A Boeing spokesman recently said they were modifying the battery in the 787 to put it in a titanium box, add a vent system to outside in the event of fire and actually monitor the temperature and voltage of each cell. Yikes! I'd have thought that would have been in the original design. At least the last bit. How did that get past certification?

Seems Thales got the overall battery power design, Securaplane(Meggitt) got the supervisory electronics and Yuasa built the battery cells. Securaplane had a fire some years ago that burned down one of their buildings - where they were running failure tests in lithium batteries. Hmmmm.

Note LiFePO4 are lithium ION batteries. Just the chemistry is different. See the link. That chemistry apparently is considerably safer than some others. Note that the Airbus A380 uses lithium batteries and the first A350 will be lithium battery equipped as they want to fly and test first. It would not surprise me to see lithium in production A350s after the present kerfuffle dies down. Should take about 3 months.

Now about those electric gliders with all those incendiary grenades packed alongside the spar or in the middle of the fuselage. High discharge current on very high capacity cells.

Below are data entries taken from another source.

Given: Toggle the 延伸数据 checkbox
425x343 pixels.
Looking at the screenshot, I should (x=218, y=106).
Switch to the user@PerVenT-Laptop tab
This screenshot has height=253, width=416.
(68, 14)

I think LiFePO4 is safe enough to use for avionics and some other functions in gliders but I'd want to monitor each cell voltage at least in operation, use a proper automatic charger with a cell balance feature and remove the battery from the glider when charging (don't use as starter in motorgliders where there is a generator). In short, properly engineer the installation. Don't charge in the hangar or leave unattended. A nice steel box with nothing up against it that can catch fire would be good.